> [REQUIREMENT]: Word for word, retype the lines from the one containing "The width and height of the screenshot is (1024, 464)." to the one containing "Click the Local mode indicator" below, keeping both end lines and dropping the pictures.
★ ★ ★ ★
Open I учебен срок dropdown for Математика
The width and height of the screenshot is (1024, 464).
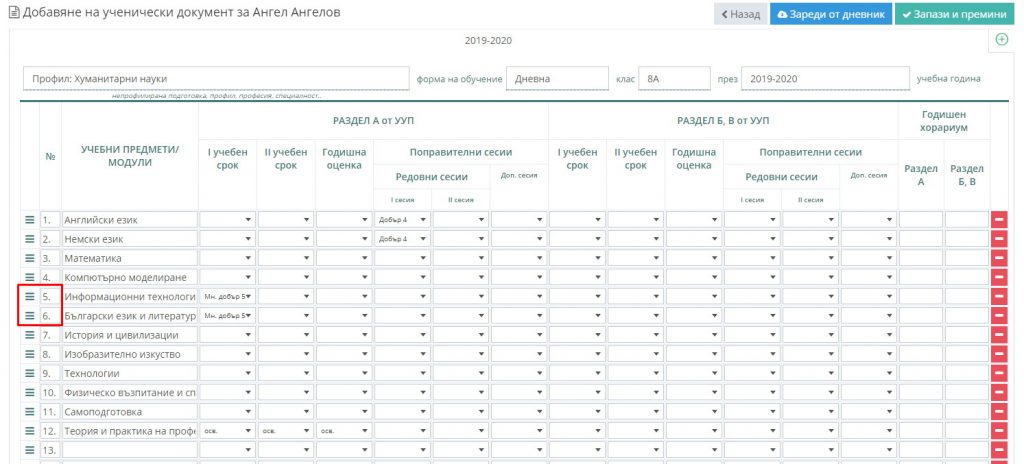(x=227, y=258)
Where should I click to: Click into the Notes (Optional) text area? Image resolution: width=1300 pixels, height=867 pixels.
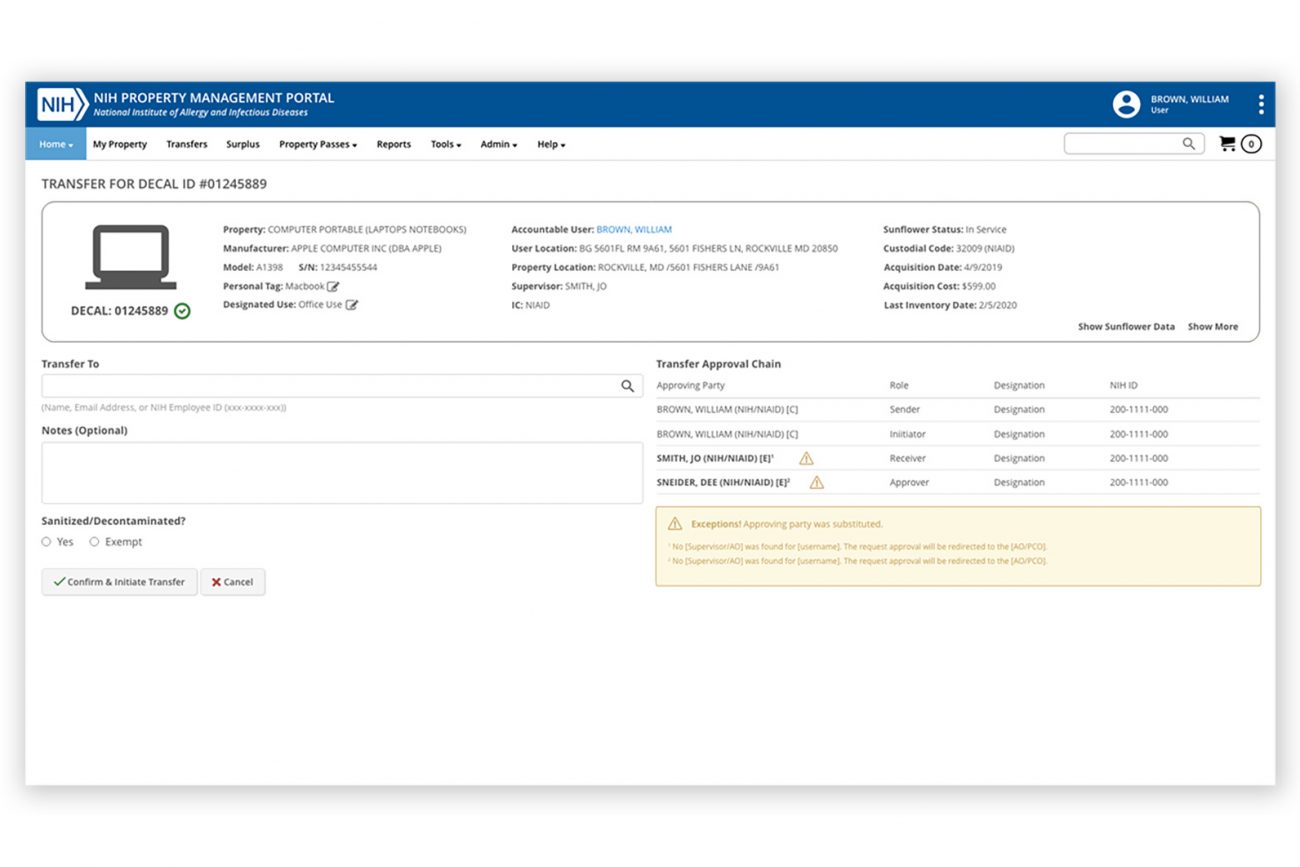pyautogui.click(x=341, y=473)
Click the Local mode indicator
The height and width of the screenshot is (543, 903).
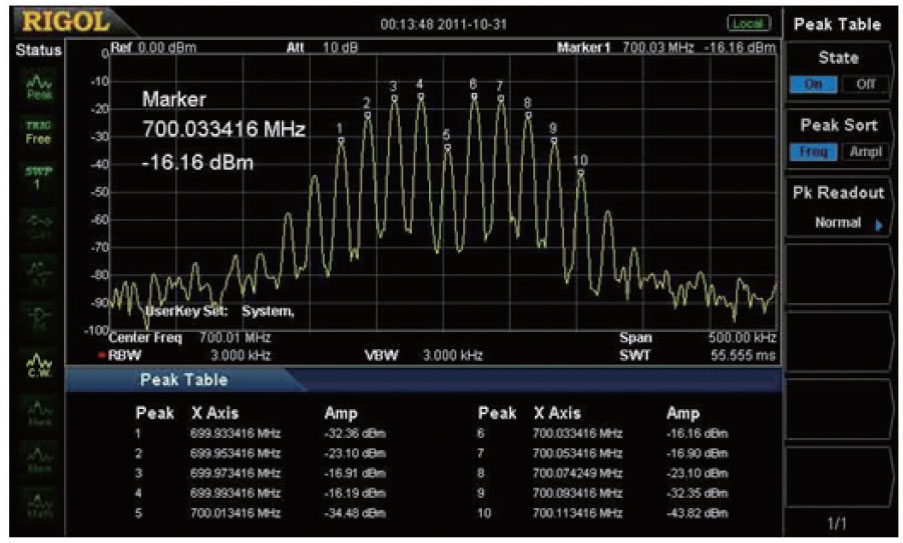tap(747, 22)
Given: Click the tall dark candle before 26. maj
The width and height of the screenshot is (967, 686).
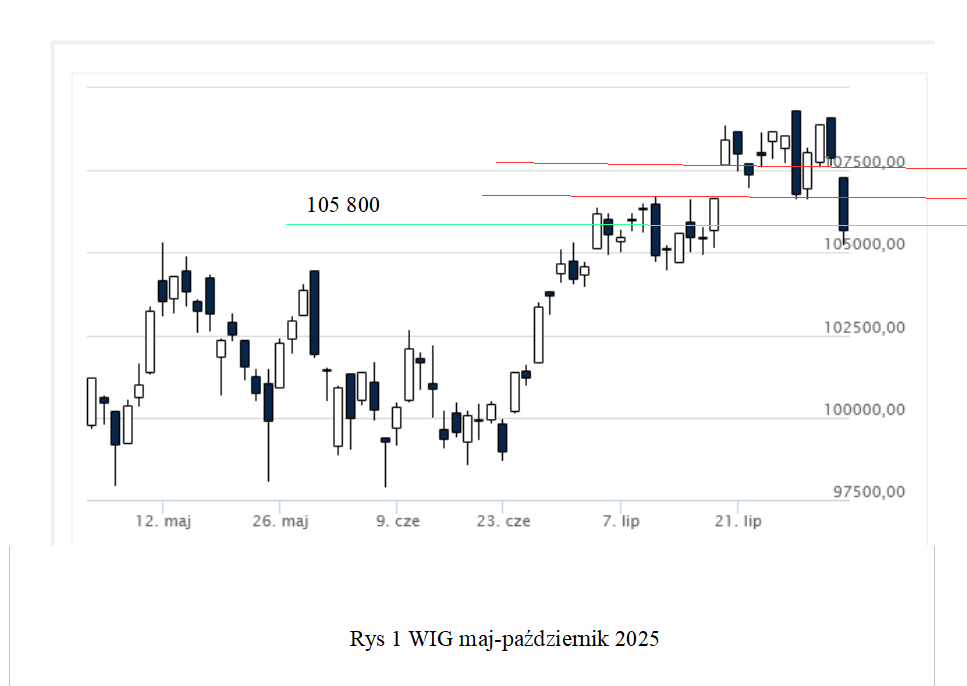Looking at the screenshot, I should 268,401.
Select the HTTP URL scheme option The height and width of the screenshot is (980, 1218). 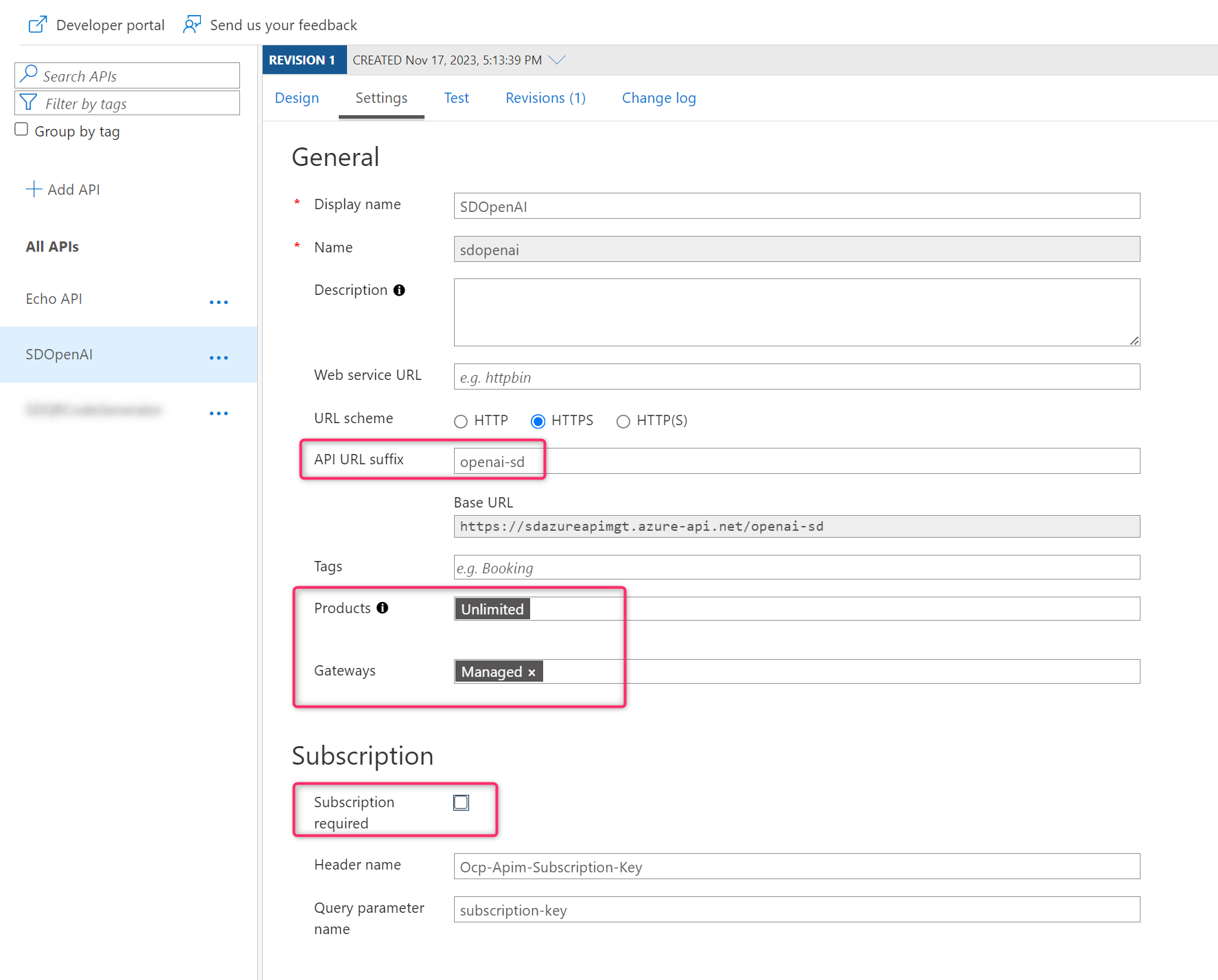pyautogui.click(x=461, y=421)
★ ★ ★ ★
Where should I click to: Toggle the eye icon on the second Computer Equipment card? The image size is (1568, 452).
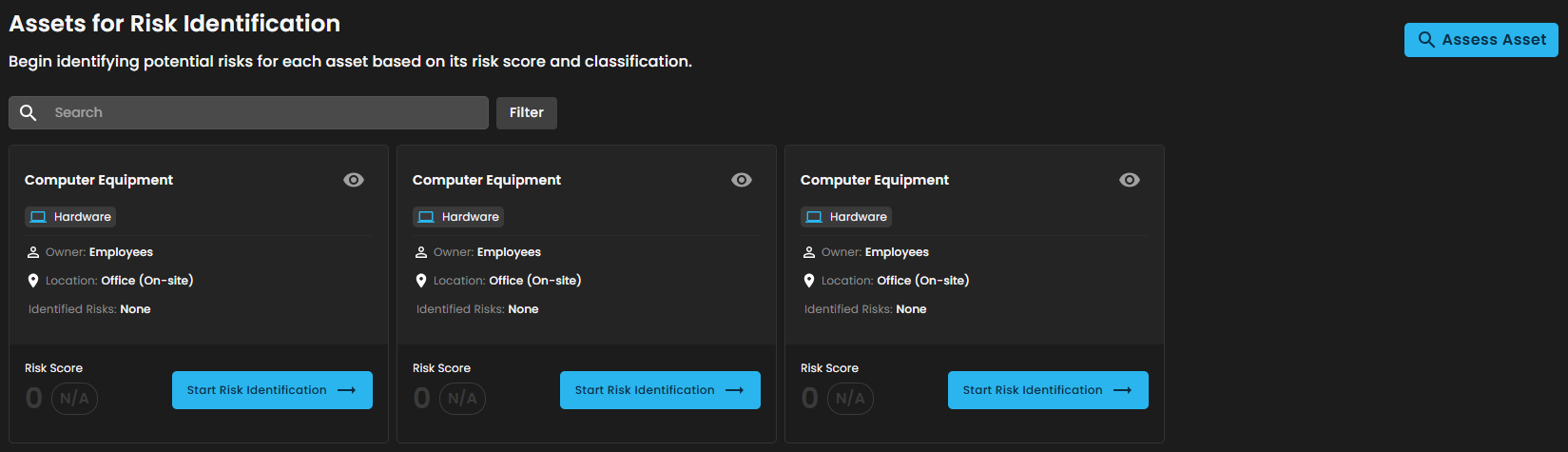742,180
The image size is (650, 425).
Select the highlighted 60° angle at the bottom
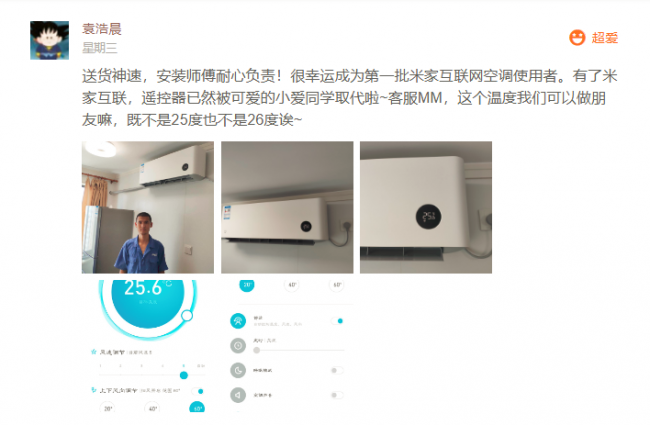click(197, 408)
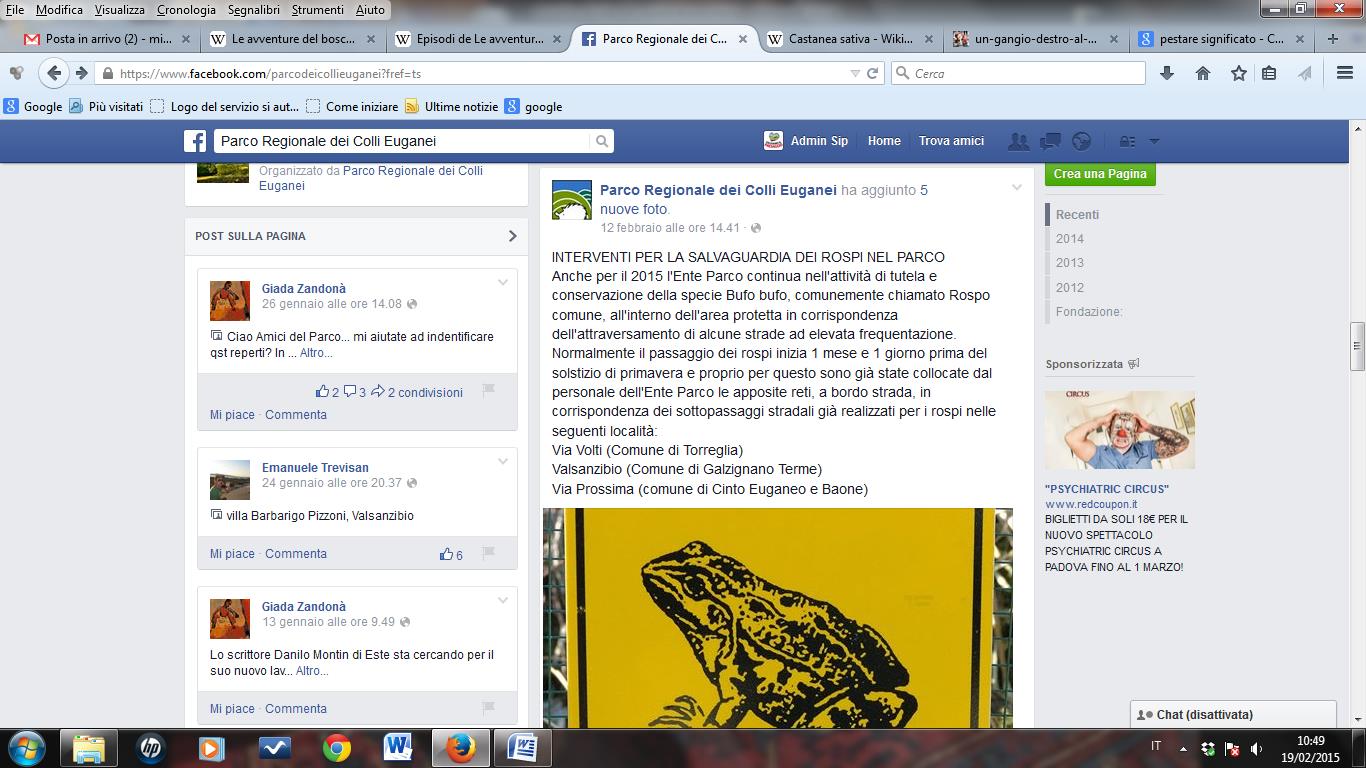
★ ★ ★ ★
> [SOLVED PROBLEM]:
The width and height of the screenshot is (1024, 464).
(x=227, y=258)
Where should I click to: Click into the Notes (Optional) text area? Image resolution: width=1300 pixels, height=867 pixels.
pyautogui.click(x=341, y=473)
Click the Local mode indicator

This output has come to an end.